SUPPLIED RECORDS:
start
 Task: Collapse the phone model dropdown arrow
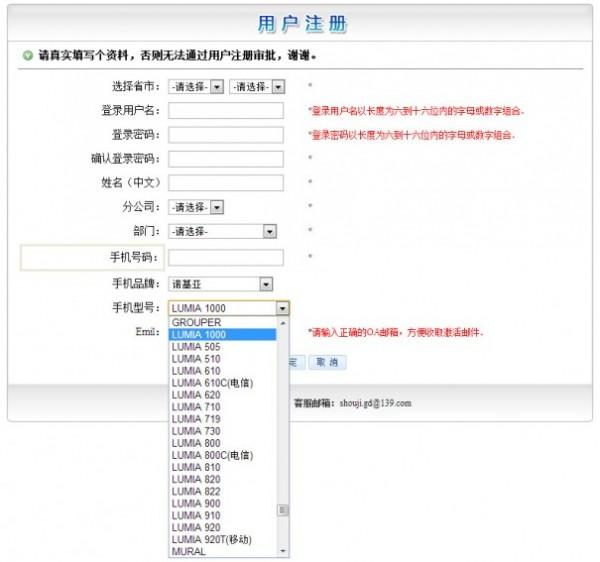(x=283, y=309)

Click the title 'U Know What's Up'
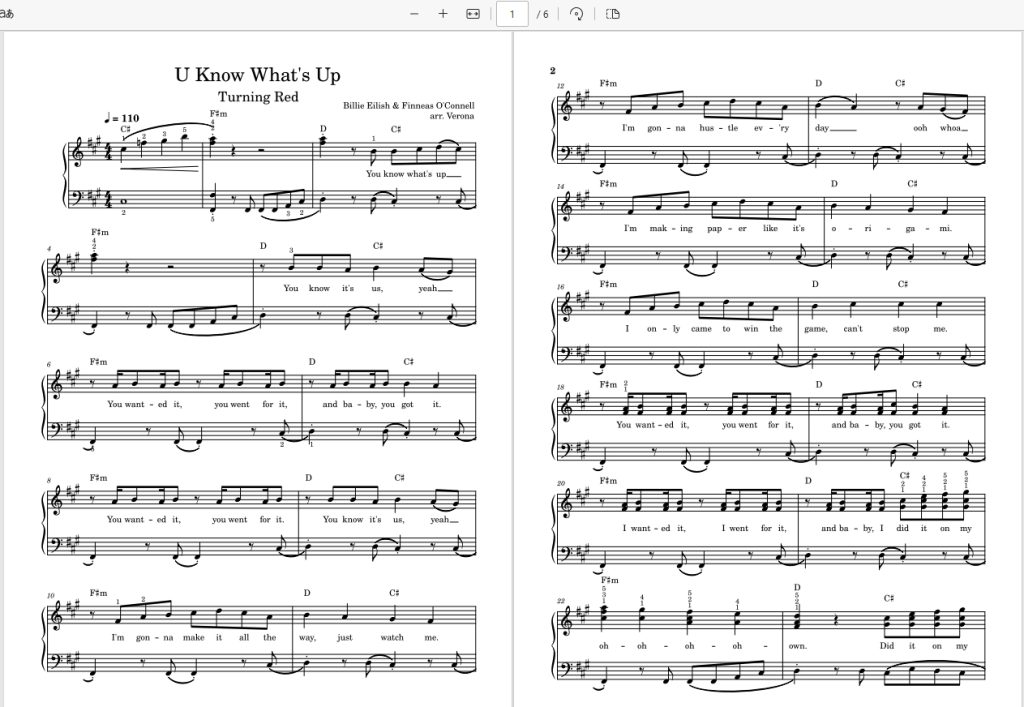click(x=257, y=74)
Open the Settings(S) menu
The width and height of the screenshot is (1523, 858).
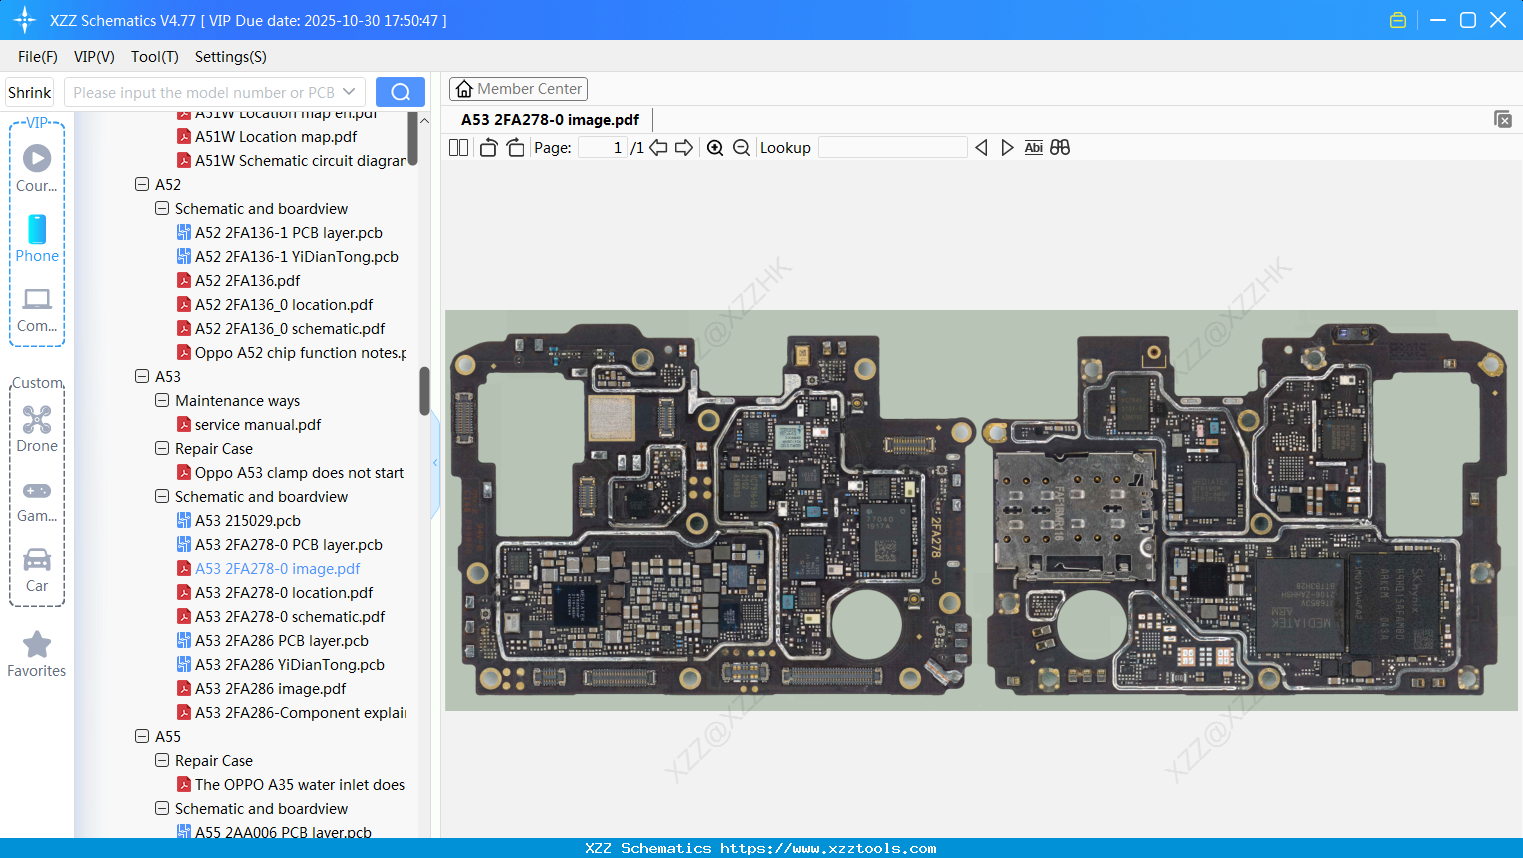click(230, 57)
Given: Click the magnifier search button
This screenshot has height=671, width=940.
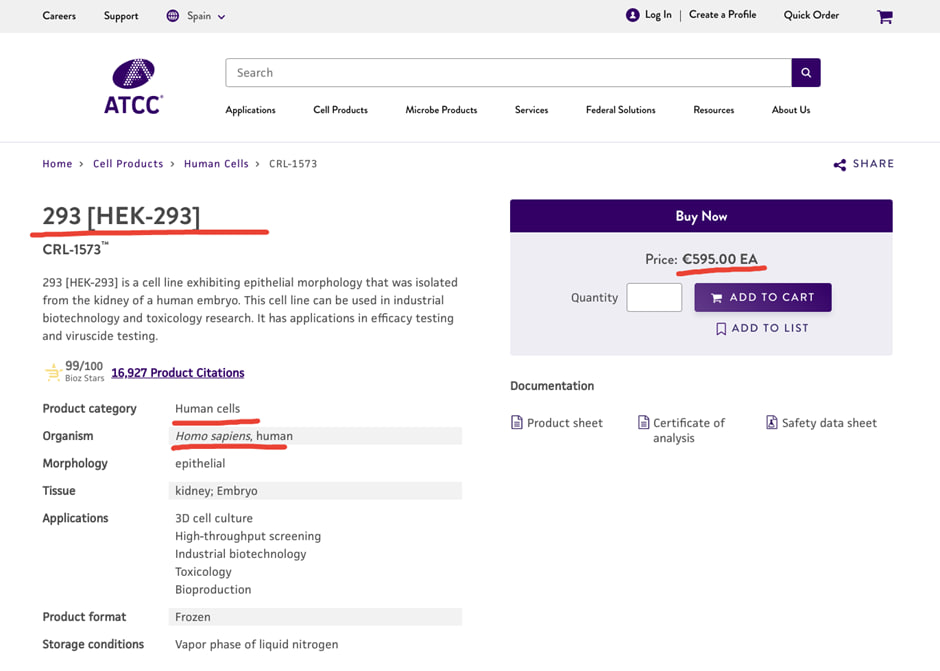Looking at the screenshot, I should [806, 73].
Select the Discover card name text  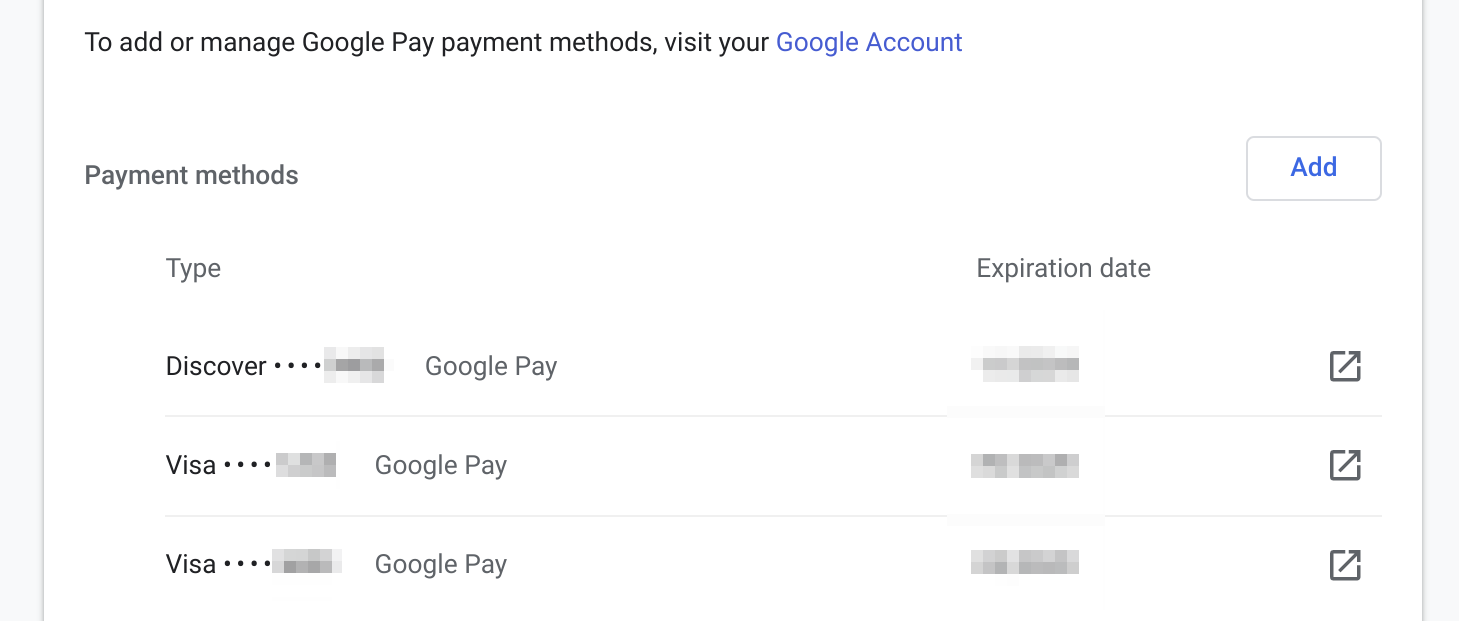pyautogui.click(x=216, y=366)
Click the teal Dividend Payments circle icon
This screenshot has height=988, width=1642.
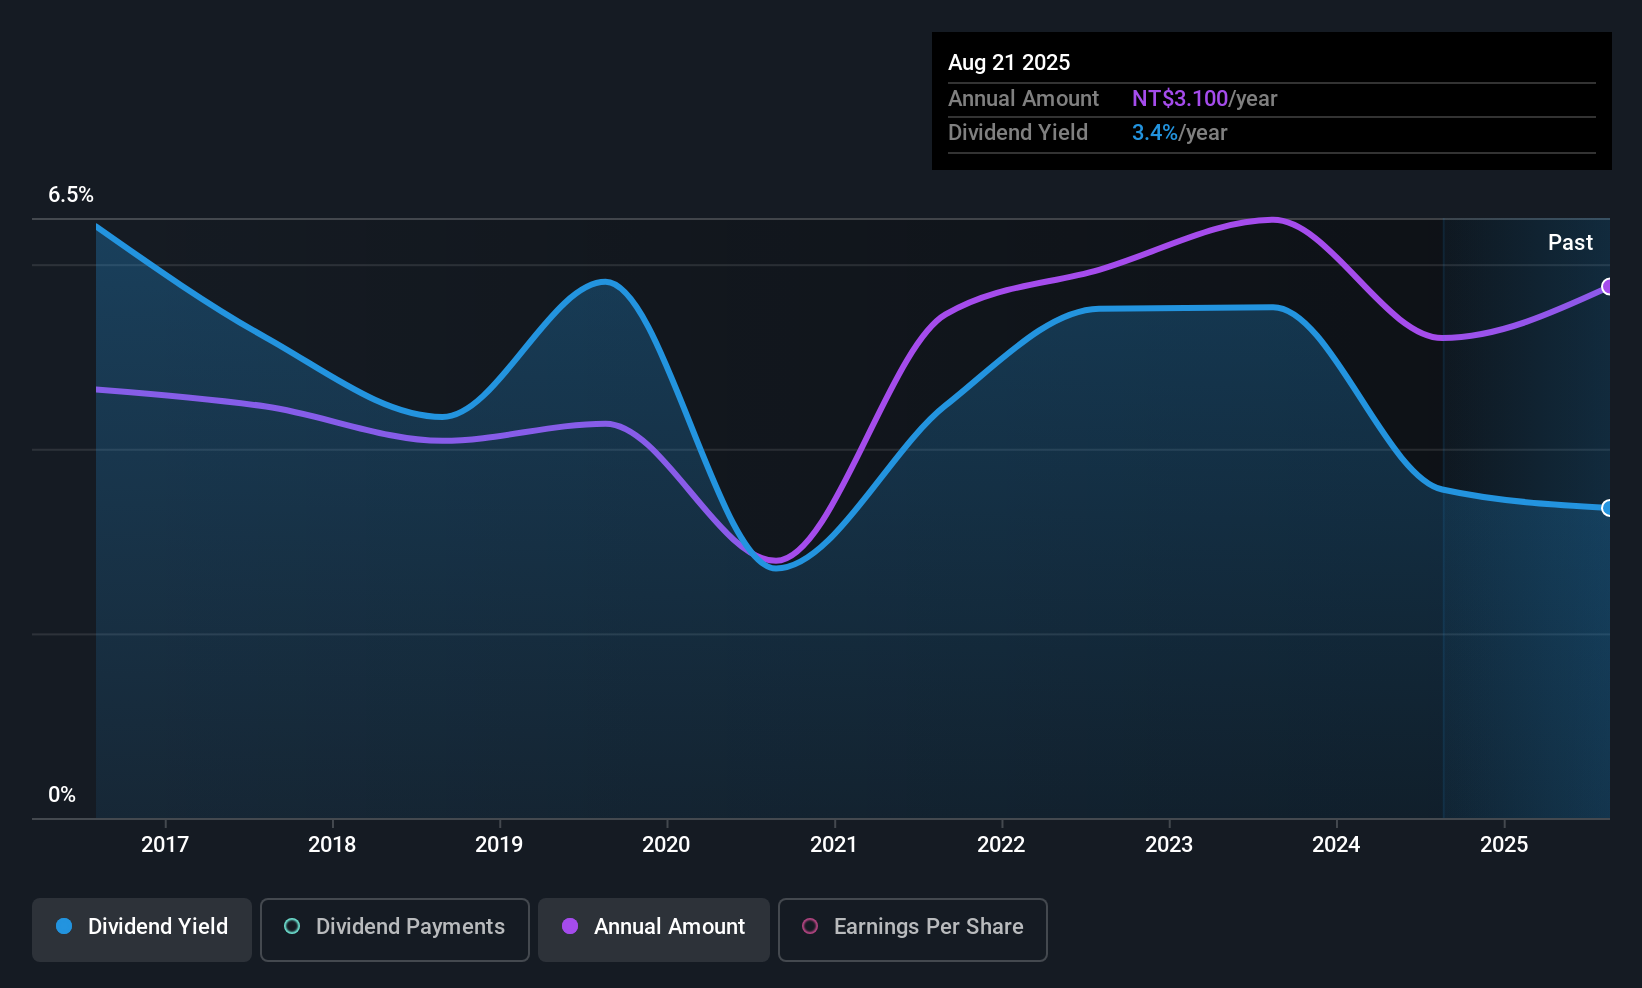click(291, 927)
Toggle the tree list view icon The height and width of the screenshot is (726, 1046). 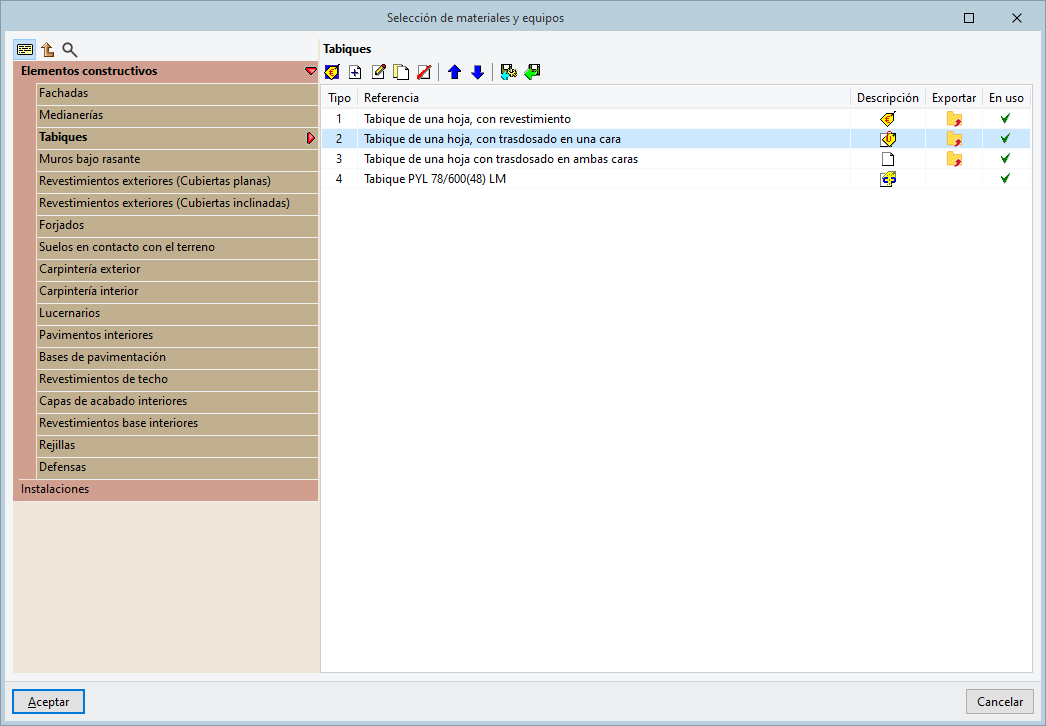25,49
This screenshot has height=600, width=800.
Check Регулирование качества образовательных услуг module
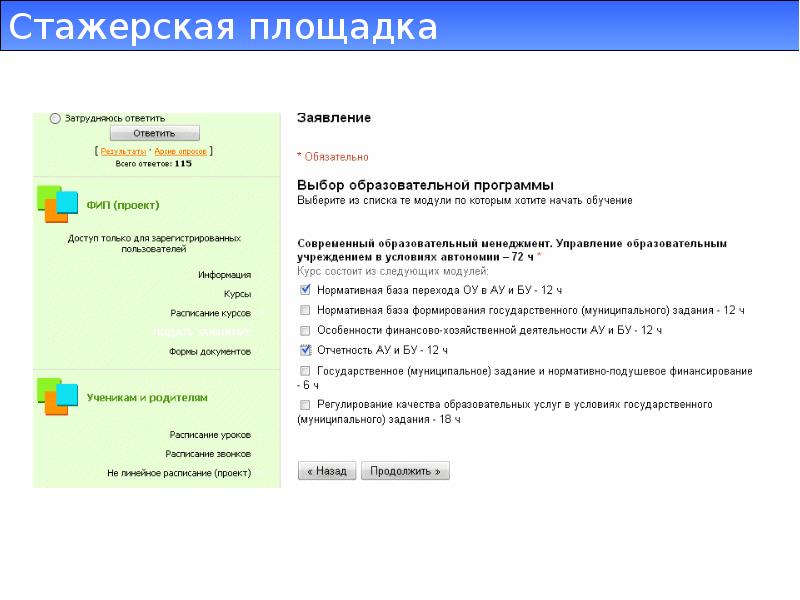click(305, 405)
end
JOB: Could you write out, word for word, the lines of the listing above from the line containing "This screenshot has height=600, width=800." through the end of the listing, leaving the pictures out?

RESULT OF THE TASK:
This screenshot has height=600, width=800.
Check Регулирование качества образовательных услуг module
click(305, 405)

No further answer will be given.